I’m still at the New Economics Foundation Conference that I mentioned yesterday and having the time of my life. We’ve been talking today a lot about how television and advertising promotes a set of values that–by definition–promote resource consumption and undermine sustainability.
After a day of that, I can’t tell you how glad we haven’t allowed that particular enemy back into the living room since the end of the No Impact project. For fun, I noodled around on the internet, looking into the effects on my little Isabella that we’re managing to avoid, and I found an article by Jane Brody of the New York Times that says:
- “The average young child in this country watches about four hours of television a day and each year sees tens of thousands of commercials, often for high-fat, high-sugar or high-salt snacks and foods; thousands of episodes of violence; and countless instances of alcohol use and inappropriate sexual activity.”
- “By the time American children finish high school, they have spent nearly twice as many hours in front of the television set as in the classroom.”
- “Nearly 60 percent of children aged 8 to 16 have a TV in their bedroom…With access to television wherever children may be, it is hard for parents to control the amount and content of what they watch.”
- “It is no surprise, then, that the percentage of American children who are seriously overweight has risen to more than 15 percent today, from 5 percent in 1964. ‘TV reduction appears to be the most effective measure in reducing weight gain,’ said Dr. William H. Dietz of the Centers for Disease Control and Prevention.”
- “Studies have found that children who watch 10 or more hours of TV a week have lower reading scores and perform less well academically than comparable youngsters who spend less time watching television.”

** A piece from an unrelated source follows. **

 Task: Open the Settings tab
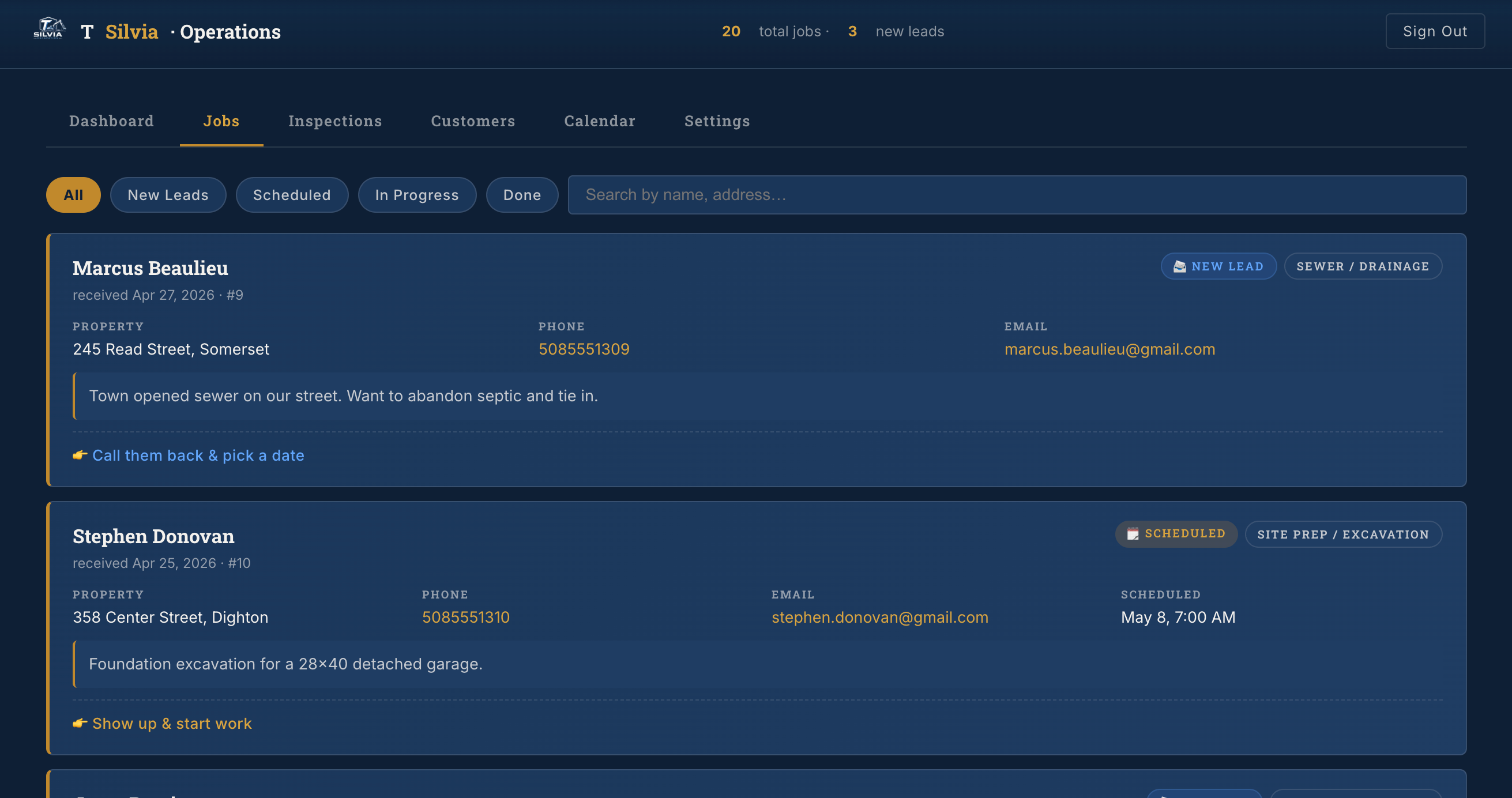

- “The more TV watched by toddlers aged 1 to 3, the greater their risk of attention problems at age 7. For each hour watched a day, the risk of developing attention-deficit hyperactivity disorder increased by nearly
10 percent.” - “A study two years ago by the Center for Child Health Outcomes in San Diego found that children aged 10 to 15 who watched five or more hours of television a day were six times as likely to start smoking as those
who watched less than two hours a day.”
The good news for parents who rely on TV to keep their children busy? Anecdotally, people find that kids who lives in households without TV learn other, more active ways to entertain themselves.